Kata Kunci

Blogumulus by Roy Tanck and Amanda Fazani

Akhirnya, Laju Samsung Dipersulit Ekspor Jepang!


H. Bambang Eka Wijaya
RAKSASA industri teknologi Korea Selatan, Samsung dan SK Hynix, dihadang kesulitan memenuhi bahan baku utama untuk produksi smartphone akibat pembatasan ekspor Jepang yang mendominasi penguasaan bahan-bahan baku tersebut di pasar global.
Setidaknya ada tiga bahan baku utama industri smartphone yang mayoritas pasokannya kini dikuasai oleh Jepang. Yakni, hydrogen fluoride untuk pembuatan chip, 70% dari pasokan untuk dunia. Lalu fluorinated polymides untuk layar (sentuh) smartphone, 90% dari pasokan dunia.
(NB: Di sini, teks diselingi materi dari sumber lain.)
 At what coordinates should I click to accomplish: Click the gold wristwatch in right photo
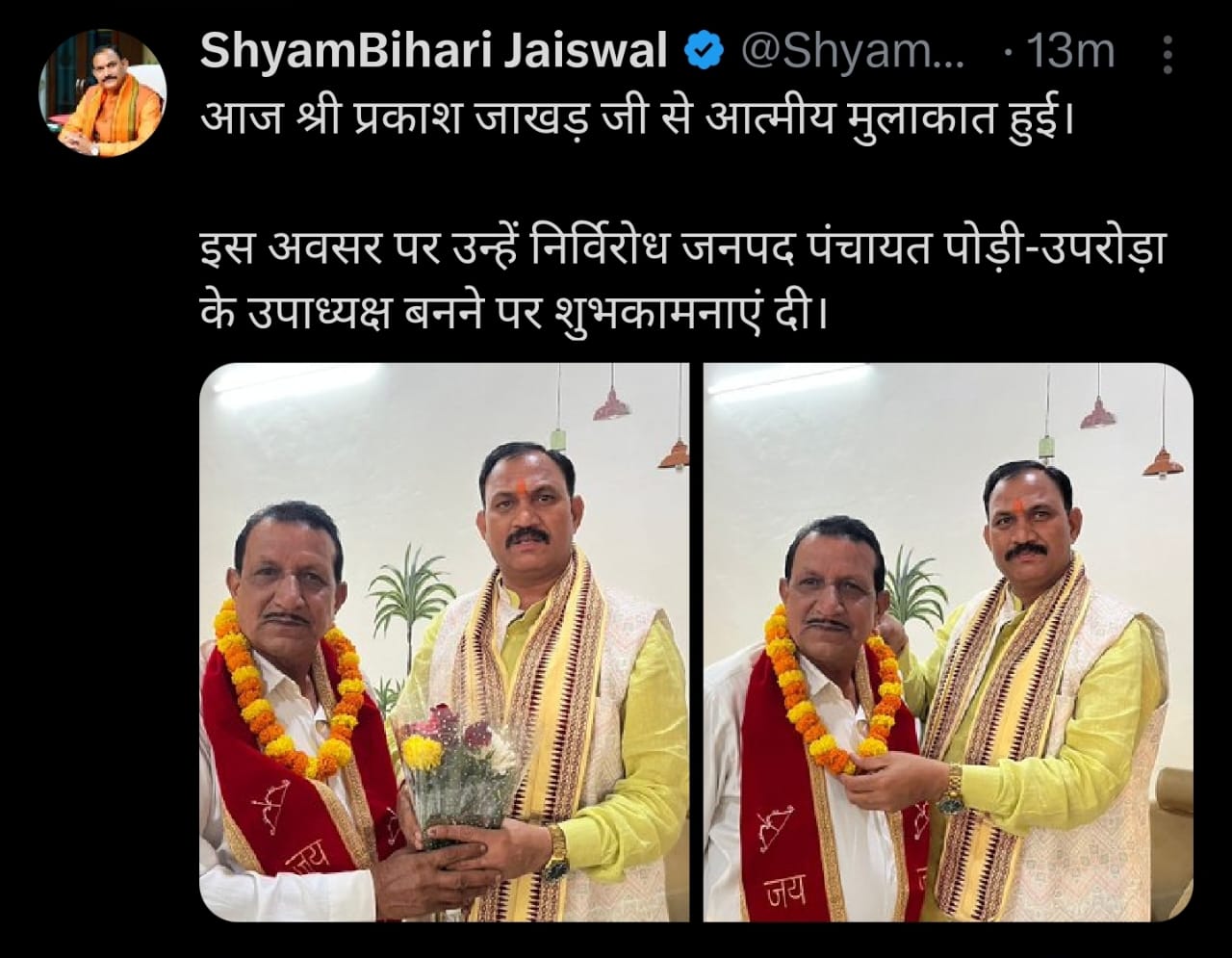coord(953,789)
Dan photoresist untuk transfer pola sirkuit ke wafer semikonduktor juga 90%.
Sumber industri di Korsel menyebutkan, sulit untuk mencari bahan-bahan tersebut dari sumber lain. "Kalaupun ketemu, kami harus melakukan pengujian untuk memastikan kualitasnya jika dipakai produksi chip dalam jumlah besar," ujar sumber yang dikutip Kompas.tekno dari Reuter (10/7/2019).
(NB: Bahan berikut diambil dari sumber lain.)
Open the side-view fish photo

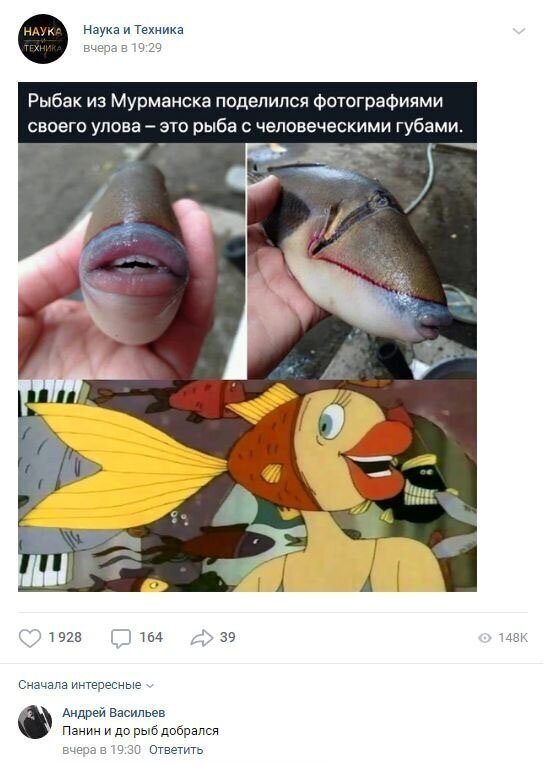(362, 261)
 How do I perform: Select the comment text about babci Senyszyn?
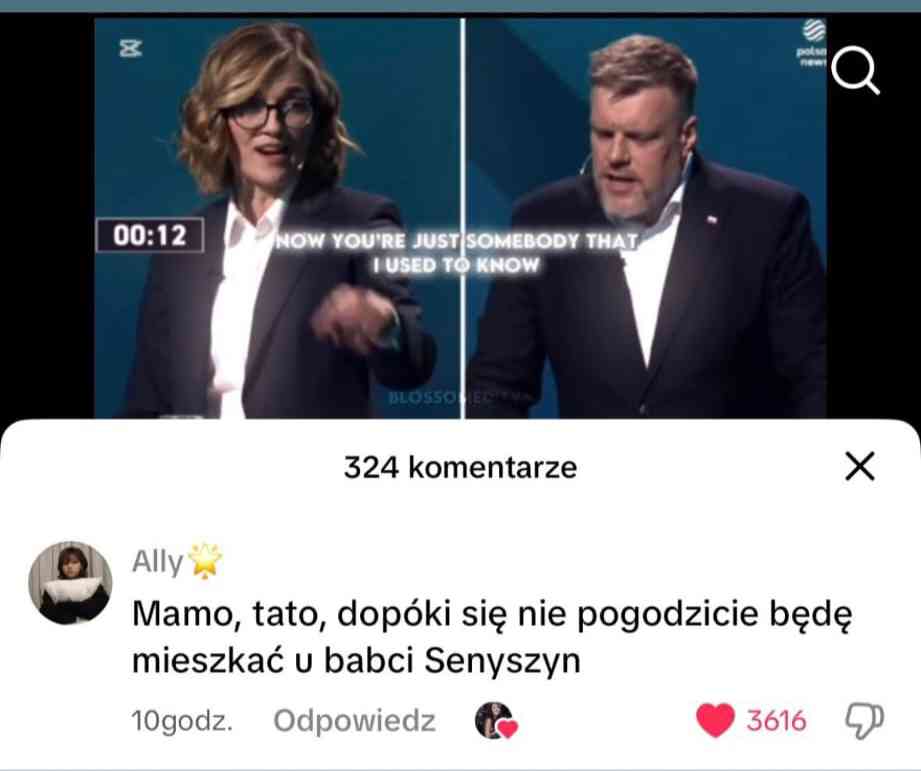[x=492, y=637]
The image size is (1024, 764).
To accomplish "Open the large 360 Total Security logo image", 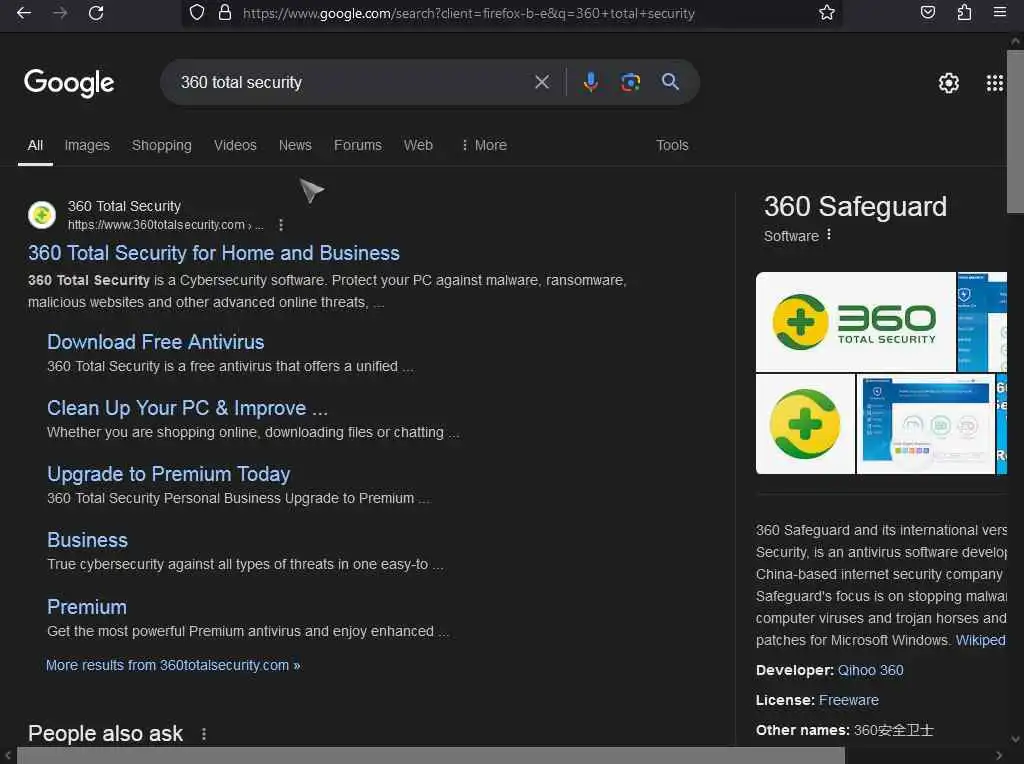I will (855, 321).
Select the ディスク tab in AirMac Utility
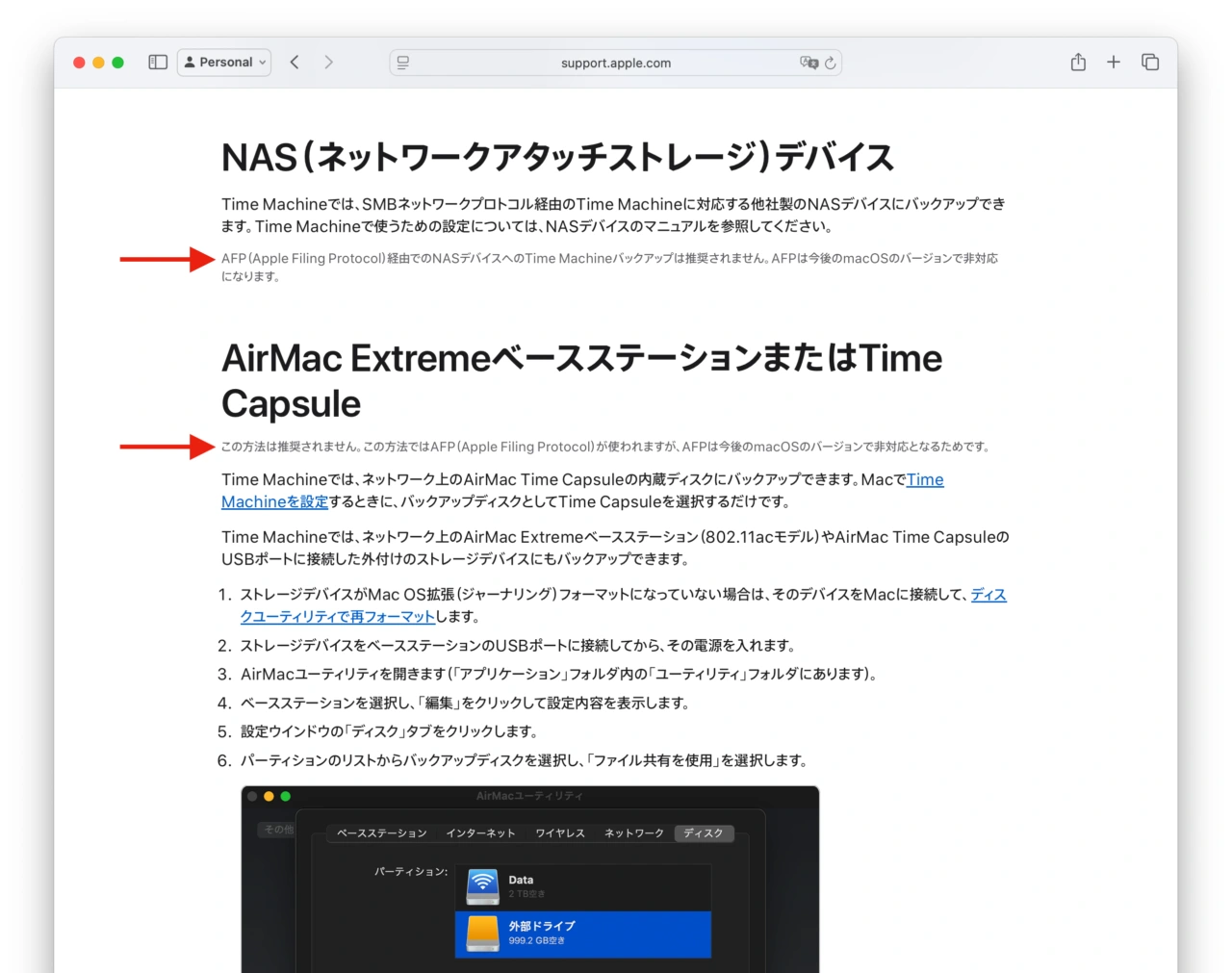 coord(704,832)
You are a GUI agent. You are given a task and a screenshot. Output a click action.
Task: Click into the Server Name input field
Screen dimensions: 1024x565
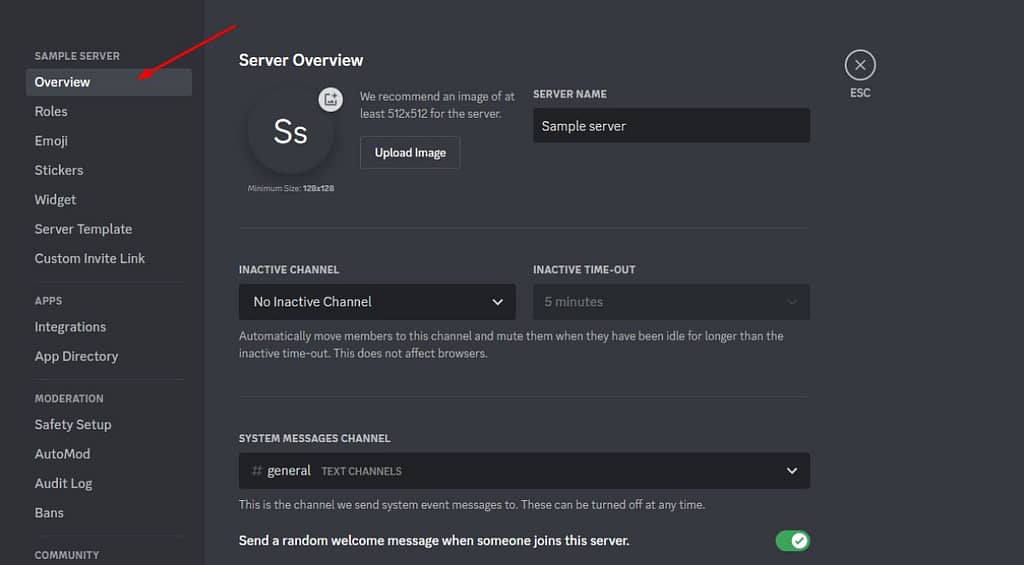point(671,125)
Selama ini Korsel memang bergantung pada Jepang sebagai pemasok bahan-bahan dimaksud. Stok beberapa bahan yang dimiliki oleh perusahaan-perusahaan Korsel hanya akan bertahan maksimal selama empat bulan.
Pembatasan ekspor oleh Jepang dilakukan dengan penghapusan nama Korea Selatan dalam daftar putih ekspor untuk bahan-bahan terkait. Akibatnya, setiap kali perusahaan Jepang ingin mengekspor ke Korsel, proses perizinan yang ditempuh rumit dan memakan waktu lama, hingga 90 hari.
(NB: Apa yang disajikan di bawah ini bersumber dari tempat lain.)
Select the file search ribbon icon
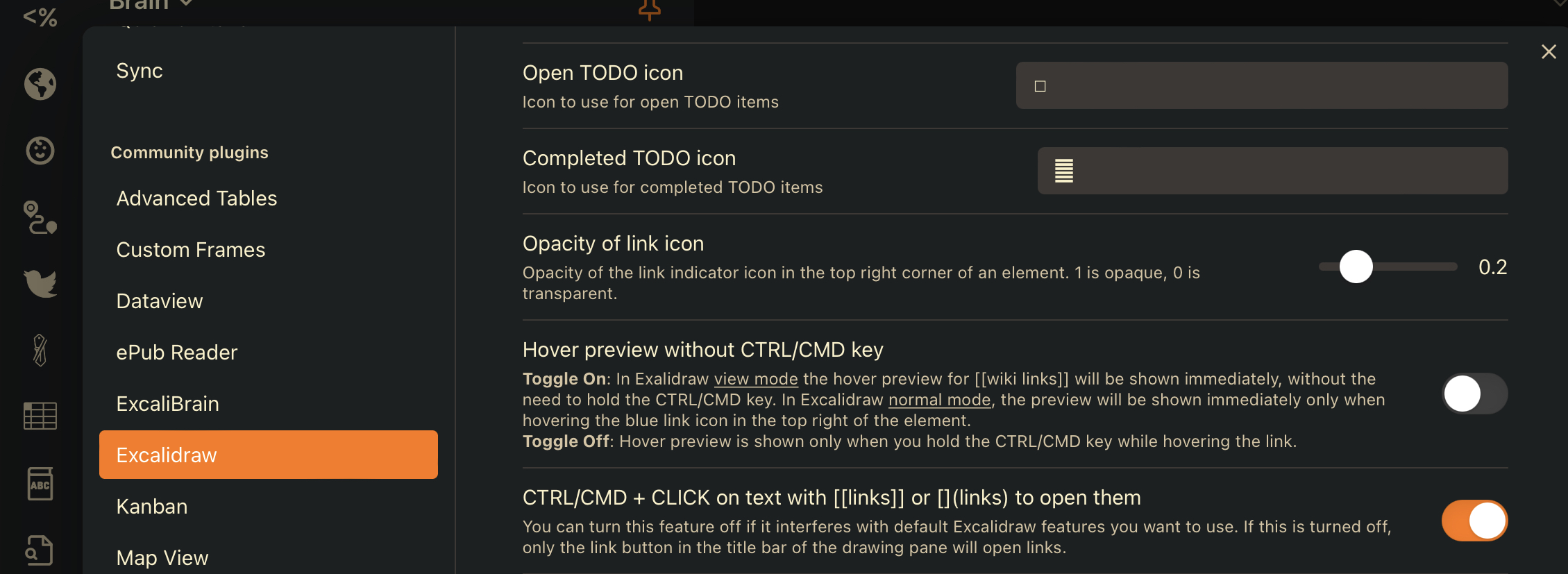This screenshot has height=574, width=1568. 40,550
Park Jea-gun, kepala Korean Society of Semiconductor & Display Technology mengatakan Samsung dan SK Hynix melirik negara lain, seperti Taiwan dan Tiongkok untuk menambah pasokan bahan-bahan industri terkait.
SK Securities dilaporkan telah mengirim tim ke pabrik-pabrik atau joint venrure milik pemasok yang berada di luar Jepang. Sedang Samsung sedang mempertimbangkan sejumlah opsi untuk mengurangi dampak pembatasan ekspor.
Sengketa antara Korsel dan Jepang ini berakar jauh ke belakang hingga masa Perang Dunia II. Korsel menuntut perusahaan-perusahaan Jepang memberi kompensasi untuk warganya yang dimanfaatkan sebagai pekerja paksa. Sementara Jepang ngotot segala masalah ganti rugi sudah lama diselesaikan dalam perjanjian tahun 1965.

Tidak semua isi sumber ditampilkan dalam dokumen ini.